James Thew - Fotolia
Many people in IT operations wonder how cloud observability differs from the monitoring tools and approaches enterprises already have in place. Some speculate that observability is just another attempt to stir industry interest with yet another buzzword.
But this is not the case. In fact, it's critical that IT teams understand the difference between observability and monitoring.
Cloud monitoring is a process used to know the conditions of workloads and to measure quantifiable parameters related to overall operations. Monitoring provides specific, granular information, but it often lacks context.
Cloud observability, on the other hand, is essentially an attribute of a well-run system. It's about determining the health of an application by interpreting and assessing the state, or status, of a workload based on its externally visible properties.
In the context of the cloud, a system is observable if it's operating state can be deduced from what can be measured. Without observability, you can't fully support lifecycle management.
Two approaches to observability
In order for an element of the cloud to be observable, it must provide some indication of its operation. It also must have specific operating states that can be identified based on the information that element provides.
Conceptually, observability is divided into two camps -- methodological and operating-state. The methodological approach relies on deduction and focuses on metrics, tracing and log analysis. The operating-state approach relies on tracking and focuses on state identification and state-event relationships. In short, methodological observability is an operations task; operating-state observability is really part of DevOps.
For the rest of this article, we'll mostly focus on methodological observability, which is the dominant cloud observability model today. It's largely based on root-cause analysis, which starts with ensuring operations teams have comprehensive logs. A metric identifies an issue and alerts users to begin a trace of conditions, which then identifies a fault and determines the scope of the problem. The team then knows what happened, why it happened and how it impacted operations.
Log analysis in an observability strategy
Log analysis is a critical piece of the methodological puzzle. If your system records significant changes in condition across your cloud elements, you can correlate and analyze that data to trace conditions and decide the next action.

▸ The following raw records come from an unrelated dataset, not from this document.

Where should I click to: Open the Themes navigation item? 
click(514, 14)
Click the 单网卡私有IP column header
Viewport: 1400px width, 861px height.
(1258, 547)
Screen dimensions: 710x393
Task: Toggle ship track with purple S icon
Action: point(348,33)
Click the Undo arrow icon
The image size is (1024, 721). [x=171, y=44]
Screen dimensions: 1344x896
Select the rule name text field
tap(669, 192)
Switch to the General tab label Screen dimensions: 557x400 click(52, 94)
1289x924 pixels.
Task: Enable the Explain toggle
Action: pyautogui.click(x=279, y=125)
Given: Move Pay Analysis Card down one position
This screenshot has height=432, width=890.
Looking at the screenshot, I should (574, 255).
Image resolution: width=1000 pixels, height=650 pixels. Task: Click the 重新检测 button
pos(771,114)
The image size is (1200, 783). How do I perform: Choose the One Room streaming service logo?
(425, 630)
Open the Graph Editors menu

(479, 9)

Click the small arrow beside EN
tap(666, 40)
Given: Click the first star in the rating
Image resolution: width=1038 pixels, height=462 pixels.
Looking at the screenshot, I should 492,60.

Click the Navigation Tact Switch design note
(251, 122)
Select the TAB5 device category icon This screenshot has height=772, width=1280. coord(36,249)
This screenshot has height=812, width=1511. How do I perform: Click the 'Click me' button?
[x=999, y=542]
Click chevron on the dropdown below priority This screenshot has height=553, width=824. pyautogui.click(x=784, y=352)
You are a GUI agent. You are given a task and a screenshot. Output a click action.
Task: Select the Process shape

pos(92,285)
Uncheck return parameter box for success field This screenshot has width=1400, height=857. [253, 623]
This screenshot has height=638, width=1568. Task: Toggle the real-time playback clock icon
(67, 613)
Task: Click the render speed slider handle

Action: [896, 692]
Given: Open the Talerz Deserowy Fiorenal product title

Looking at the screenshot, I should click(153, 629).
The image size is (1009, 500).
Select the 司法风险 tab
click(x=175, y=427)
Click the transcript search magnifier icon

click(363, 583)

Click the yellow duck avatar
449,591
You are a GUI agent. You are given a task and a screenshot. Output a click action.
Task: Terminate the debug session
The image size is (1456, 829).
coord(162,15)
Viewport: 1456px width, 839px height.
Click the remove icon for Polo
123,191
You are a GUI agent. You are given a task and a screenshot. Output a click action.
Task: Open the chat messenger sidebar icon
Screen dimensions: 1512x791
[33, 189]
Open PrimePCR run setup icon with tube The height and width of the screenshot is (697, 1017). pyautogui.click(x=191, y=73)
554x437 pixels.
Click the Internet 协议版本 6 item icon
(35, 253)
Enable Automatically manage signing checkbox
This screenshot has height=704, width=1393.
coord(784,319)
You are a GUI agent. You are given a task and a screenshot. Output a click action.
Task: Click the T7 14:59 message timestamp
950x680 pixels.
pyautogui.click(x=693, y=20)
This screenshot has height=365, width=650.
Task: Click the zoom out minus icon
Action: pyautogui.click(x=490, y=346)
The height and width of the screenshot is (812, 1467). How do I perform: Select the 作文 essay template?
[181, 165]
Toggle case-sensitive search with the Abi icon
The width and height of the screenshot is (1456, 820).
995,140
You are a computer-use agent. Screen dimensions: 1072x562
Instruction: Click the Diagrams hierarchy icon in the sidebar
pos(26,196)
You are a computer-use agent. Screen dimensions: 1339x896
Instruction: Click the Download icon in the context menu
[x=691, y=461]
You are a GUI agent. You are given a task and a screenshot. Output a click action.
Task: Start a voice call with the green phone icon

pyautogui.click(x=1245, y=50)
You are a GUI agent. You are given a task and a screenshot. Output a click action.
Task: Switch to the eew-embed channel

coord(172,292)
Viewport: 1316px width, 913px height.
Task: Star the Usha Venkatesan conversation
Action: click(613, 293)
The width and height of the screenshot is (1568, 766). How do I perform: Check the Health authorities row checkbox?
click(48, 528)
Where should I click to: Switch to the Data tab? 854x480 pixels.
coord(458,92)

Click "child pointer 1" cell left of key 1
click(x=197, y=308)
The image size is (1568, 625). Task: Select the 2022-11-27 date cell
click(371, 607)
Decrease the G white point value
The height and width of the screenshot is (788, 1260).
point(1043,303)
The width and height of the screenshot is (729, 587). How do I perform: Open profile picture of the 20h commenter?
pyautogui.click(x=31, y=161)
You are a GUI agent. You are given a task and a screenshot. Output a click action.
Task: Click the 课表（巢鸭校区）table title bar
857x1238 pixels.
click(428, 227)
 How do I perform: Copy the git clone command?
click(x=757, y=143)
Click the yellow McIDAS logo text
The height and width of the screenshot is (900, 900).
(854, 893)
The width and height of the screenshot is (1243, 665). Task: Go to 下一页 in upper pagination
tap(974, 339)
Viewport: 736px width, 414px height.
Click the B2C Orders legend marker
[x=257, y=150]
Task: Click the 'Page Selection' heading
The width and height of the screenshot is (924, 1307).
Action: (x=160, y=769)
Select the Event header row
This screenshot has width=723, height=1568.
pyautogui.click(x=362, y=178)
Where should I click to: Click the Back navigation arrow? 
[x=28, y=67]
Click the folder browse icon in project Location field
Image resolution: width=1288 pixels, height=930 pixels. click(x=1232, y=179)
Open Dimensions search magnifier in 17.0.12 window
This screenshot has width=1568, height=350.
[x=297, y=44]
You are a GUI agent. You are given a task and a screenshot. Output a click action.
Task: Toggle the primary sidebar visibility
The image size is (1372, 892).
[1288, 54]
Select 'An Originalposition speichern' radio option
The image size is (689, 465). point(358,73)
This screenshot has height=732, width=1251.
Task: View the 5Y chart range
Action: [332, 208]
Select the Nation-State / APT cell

Anyone who's ever done cloud monitoring has, in some way, adopted a form of methodological observability. They've already dealt with some of the major challenges, such as when system logs are kept in different places or with different format rules, which makes finding the right information and associating log entries difficult.
For the cloud, observability is complicated by all the moving parts. An application's resources can be transient, so an issue might disappear by the time you try to examine it. However, you don't need the problem to be persistent during your analysis, because the relevant information can be recovered through log analysis.
This involves both tracing and correlation of log entries. To ensure log analysis is at the center of an observability strategy, you need to have search and trace products, such as Scalyr, in place. Companies like Elastic, Lightstep and Splunk specialize in observability, and VMware includes observability support in Tanzu. Dynatrace has an AI observability platform, and Arize AI has recently launched an AI-based platform as well.
Observability and cloud-native deployments
All of the tools above facilitate methodological observability, but they don't fully compensate for the complexity of a cloud-native deployment. There could be many microservices linked in a service mesh, deployed by Kubernetes, on an elastic cloud or hybrid resources.
To get the most from log management tools -- even those aimed at cloud observability -- you need to understand how an application is deployed. Otherwise, it's difficult to know where to start and what to look for. Even AI-based platforms have to be taught the specifics of a given cloud platform to be effective.
For some, it may be easier to address cloud observability with one of the vendor suites -- such as VMware Tanzu or Red Hat OpenShift -- because of the ingratiated relationship between log analysis and platform tools. Cloud suites may also be the focus of a future shift toward the operating-state model of observability.
The future of cloud observability
VMware's acquisition of Blue Medora, which provides application-aware monitoring, is an example of a trend to reimagine logs in a self-contextualizing way. This is likely the endgame for the methodological approach, and this sort of product could eventually wrap log analysis in something almost AI-like. However, this type of monitoring awareness would demand explicit understanding of state.
When observability first arose as an issue, proponents of the methodological approach argued it was impossible to know the state of a complex cloud system or its major components. However, there are increasing numbers of state-aware deployment tools and techniques. The most commonly used are declarative DevOps tools like Puppet and Ansible.
Declarative systems separate state determination from methodological specifics like log analysis, but you could feasibly use log analysis to define possible states and identify the current state of a cloud application. By understanding state, reported events could be processed in context.
This same approach was proposed a decade ago for large-scale carrier networks, but implementation of state-event-based observability lags far behind that of methodological models. This may change if state-event tools are enhanced in response to the complexity of cloud-native deployments.
The methodological framework for observability will inevitably change as applications become more complex. Whether it's an advanced application of AI or a shift to operating-state modeling, cloud users can expect improvements over the next several years and should be prepared to reevaluate their approach as a result.